ДАННЫЙ ОТРЫВОК =
‘Марья Гавриловна’, Дорошевич Влас Михайлович, Год: 1894

Время на прочтение: 10 минут(ы)

В. Дорошевич

‘Марья Гавриловна’

Театральная критика Власа Дорошевича / Сост., вступ. статья и коммент. С. В. Букчина.
Мн.: Харвест, 2004. (Воспоминания. Мемуары).
OCR Бычков М. Н.

‘Сцена — моя жизнь’

М. Савина

— Марья Гавриловна.
Так фамильярно зовет ее Петербург, Одесса, Нижний Новгород, Тифлис, Варшава, Москва, Ростов-на-Дону, Казань, Полтава, — вся Россия.
В Париже вы не услышите слова ‘Бернар’, — Париж зовет свою великую артистку просто ‘Сарой’.
— Сара играет. Эту роль создала Сара. Сара вернулась. Сара опять уезжает.
Самойлова публика называла не иначе как Василием Васильевичем, Васильева 2-го — Павлом Васильевичем, Садовского — Провом Михайловичем, Шуйского — Сергеем Васильевичем.
Есть нечто высшее, чем популярность, — ‘фамильярность толпы’. Фамильярничать можно только с великими писателями, художниками, артистами. Это то же, что в литературе. Писать просто ‘Григорович’ можно только о Григоровиче. Говоря в печати о г. Потапенко, обязательно прибавлять вежливое ‘господин’: г. Потапенко. И г. Потапенко вряд ли когда-нибудь отделается от этого надоедливого ‘господина’.

ЗАПИСАННЫЕ ДАННЫЕ =
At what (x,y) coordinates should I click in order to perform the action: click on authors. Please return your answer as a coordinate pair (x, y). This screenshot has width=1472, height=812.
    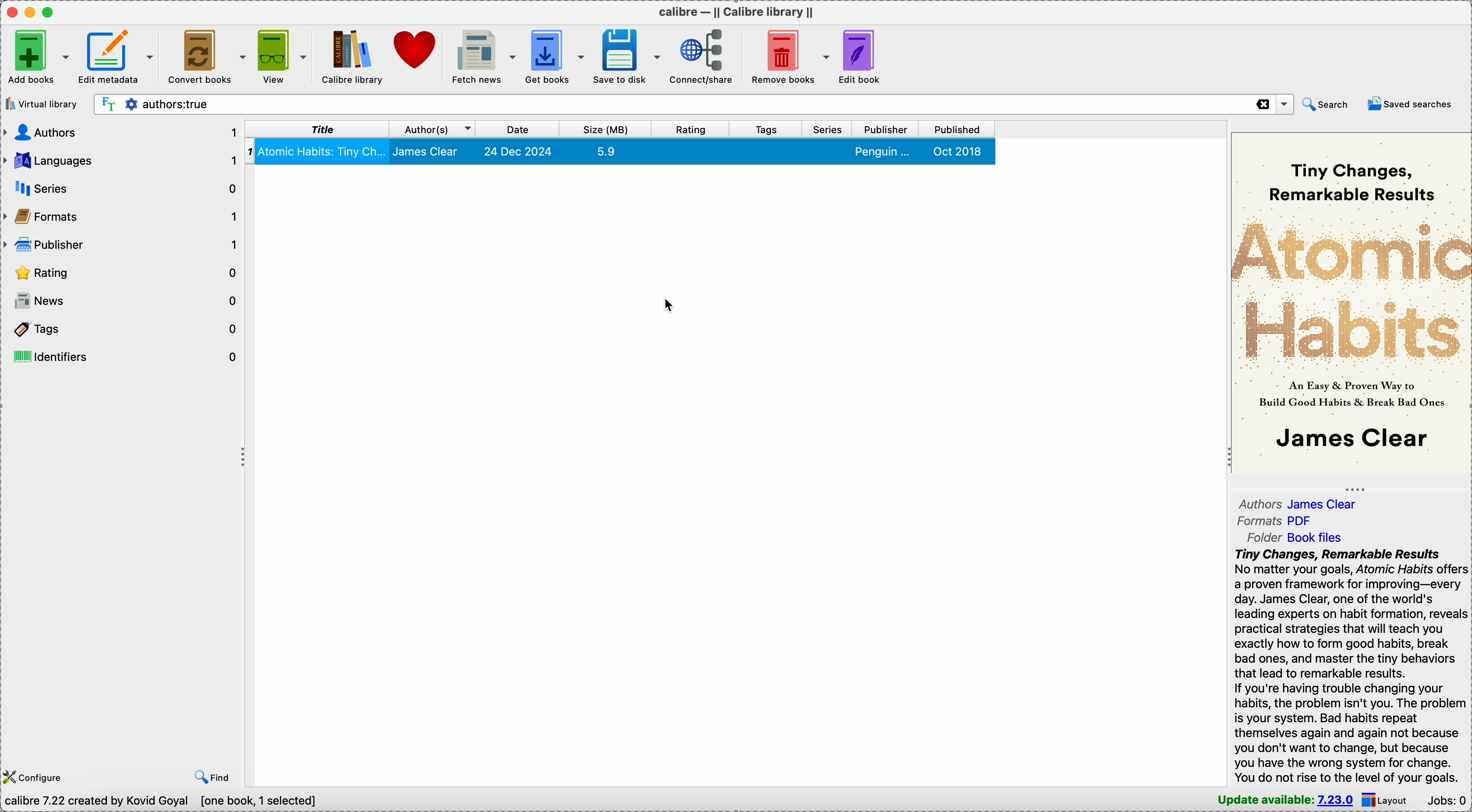
    Looking at the image, I should click on (122, 133).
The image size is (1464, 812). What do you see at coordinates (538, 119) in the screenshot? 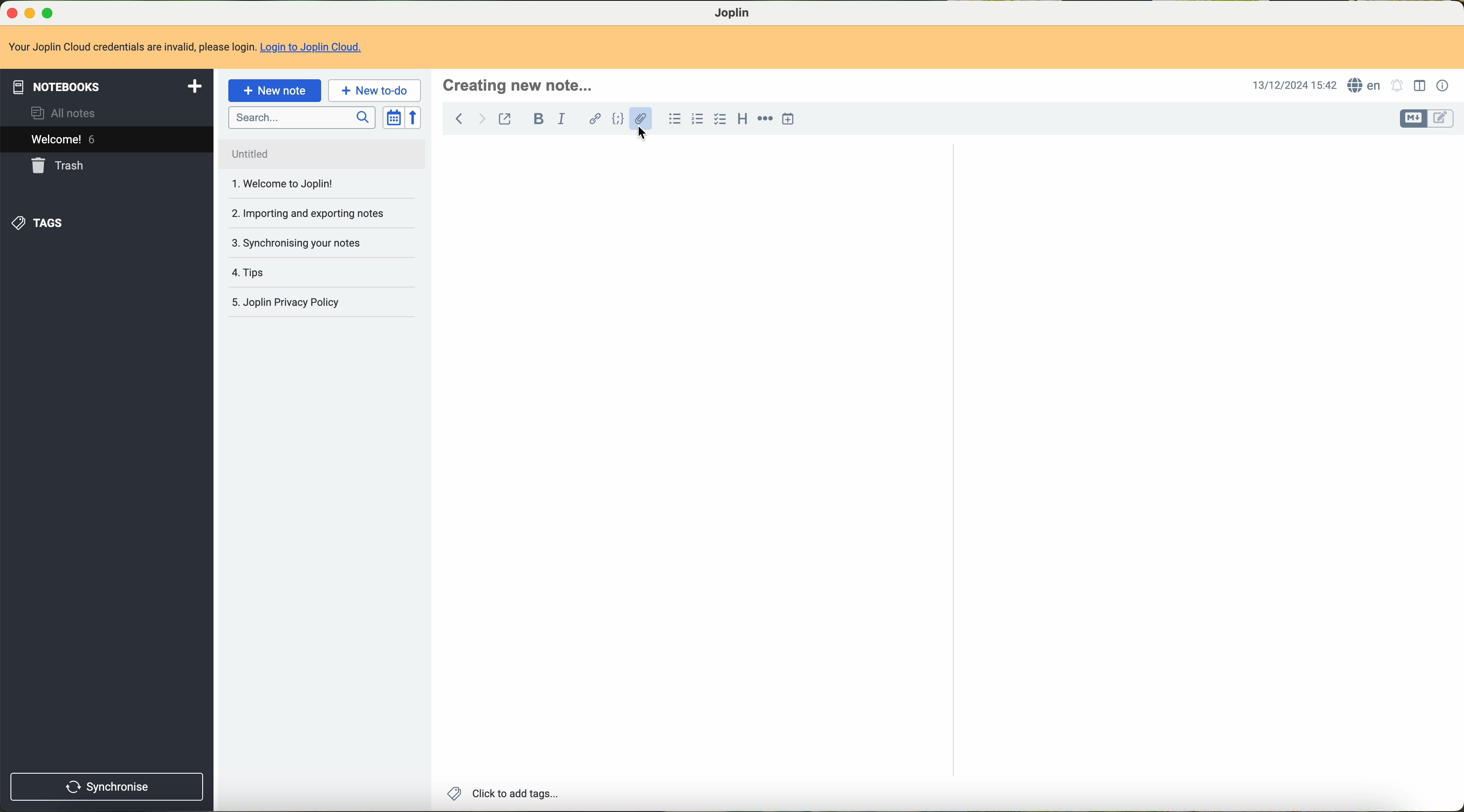
I see `bold` at bounding box center [538, 119].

ЗАДАНИЕ =
Извлеките из отрывка дословно фрагмент между словами «Так фамильярно зовет» и «Шуйского — Сергеем Васильевичем.» включительно. Листинг никак не связан с отрывком.

ОТВЕТ НА ЗАДАНИЕ =
Так фамильярно зовет ее Петербург, Одесса, Нижний Новгород, Тифлис, Варшава, Москва, Ростов-на-Дону, Казань, Полтава, — вся Россия.
В Париже вы не услышите слова ‘Бернар’, — Париж зовет свою великую артистку просто ‘Сарой’.
— Сара играет. Эту роль создала Сара. Сара вернулась. Сара опять уезжает.
Самойлова публика называла не иначе как Василием Васильевичем, Васильева 2-го — Павлом Васильевичем, Садовского — Провом Михайловичем, Шуйского — Сергеем Васильевичем.